* Textauszug *
Nicht mehr wie Du nach einer zehnsekündigen Suche mit der Modellbezeichnung auch selber findest. Bei der Menge an Postings solltest Du wohl auch selber die Performance von nahezu identisch ausgestatteten Tablets bewerten können, falls die Aussage von Notebookcheck dazu nicht ausreicht: "Zusammen mit dem integrierten Grafikchip Intel HD Graphics stellt das Tablet *so wie sämtliche Vergleichsgeräte* mehr als ausreichend Performance für aktuelle Apps und Spiele bereit."

Dass das Medion zwar einen 16:10 Bildschirm mit 1920x1200 Pixel hat, dafür aber ein veraltetes Android nutzt, geht aus den GH-Angaben genauso hervor wie das um 70g (=gut 13%) höhere Gewicht. Ob Dir oder Deiner Freundin das 224 PPI Display irgendeinen Vorteil gegenüber einem 150 PPI Display bringen, kannst Du wohl anhand der vorhandenen HW (falls neben dem defekten Tablet irgendein Handy vorhanden ist) selber heraus finden.

Was Du persönlich von Medion hälst, musst Du auch selber wissen. Für mich sind die immer noch näher an Aldi wie an Lenovo, aber das ist nur meine subjektive Meinung. Ich würde eher zu einem ASUS oder Lenovo-Produkt greifen, damit habe ich bisher bessere Erfahrungen gemacht.

* Eingabedaten *
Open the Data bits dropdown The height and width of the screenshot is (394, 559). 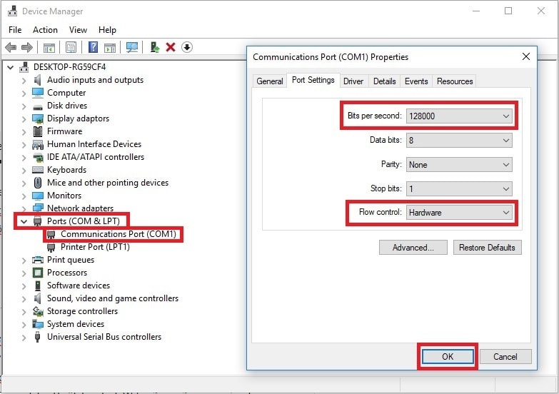click(x=459, y=141)
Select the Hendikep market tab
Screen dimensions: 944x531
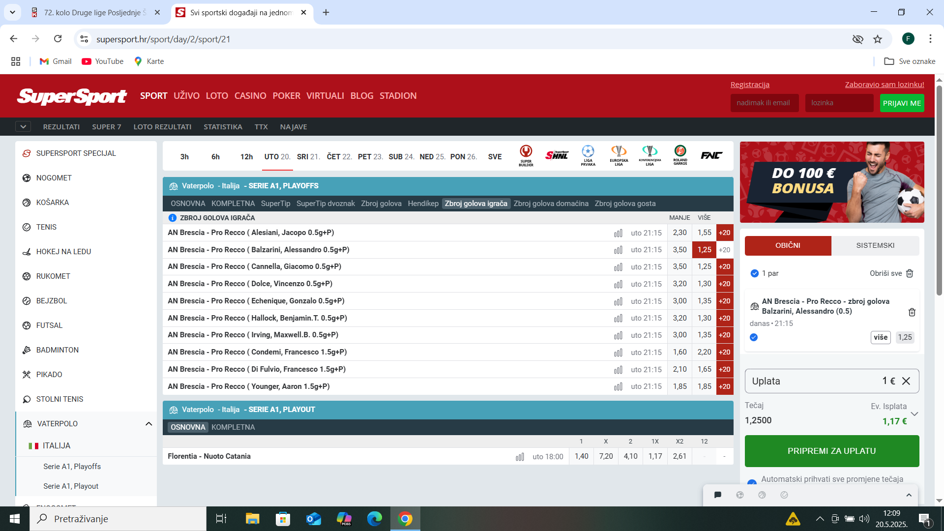click(x=423, y=204)
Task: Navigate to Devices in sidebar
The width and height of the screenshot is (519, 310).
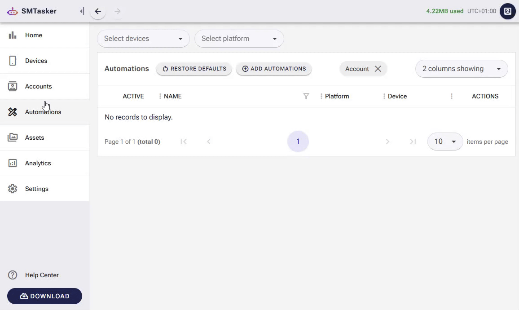Action: (36, 61)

* Aufgaben *
a) Welche Auflösung hat laut dem Textauszug der Bildschirm des Medion?
b) Gib die Einträge von der Zeile mit „Select the Hendikep market tab“ bis zum Ende der Einträge als nummerierte Liste wieder, ohne Leerzeilen und ohne die Bilder.

* Lösungen *
a) 1920x1200 Pixel

b)
1. Select the Hendikep market tab
2. Screen dimensions: 944x531
3. click(x=423, y=204)
4. Task: Navigate to Devices in sidebar
5. The width and height of the screenshot is (519, 310).
6. Action: (36, 61)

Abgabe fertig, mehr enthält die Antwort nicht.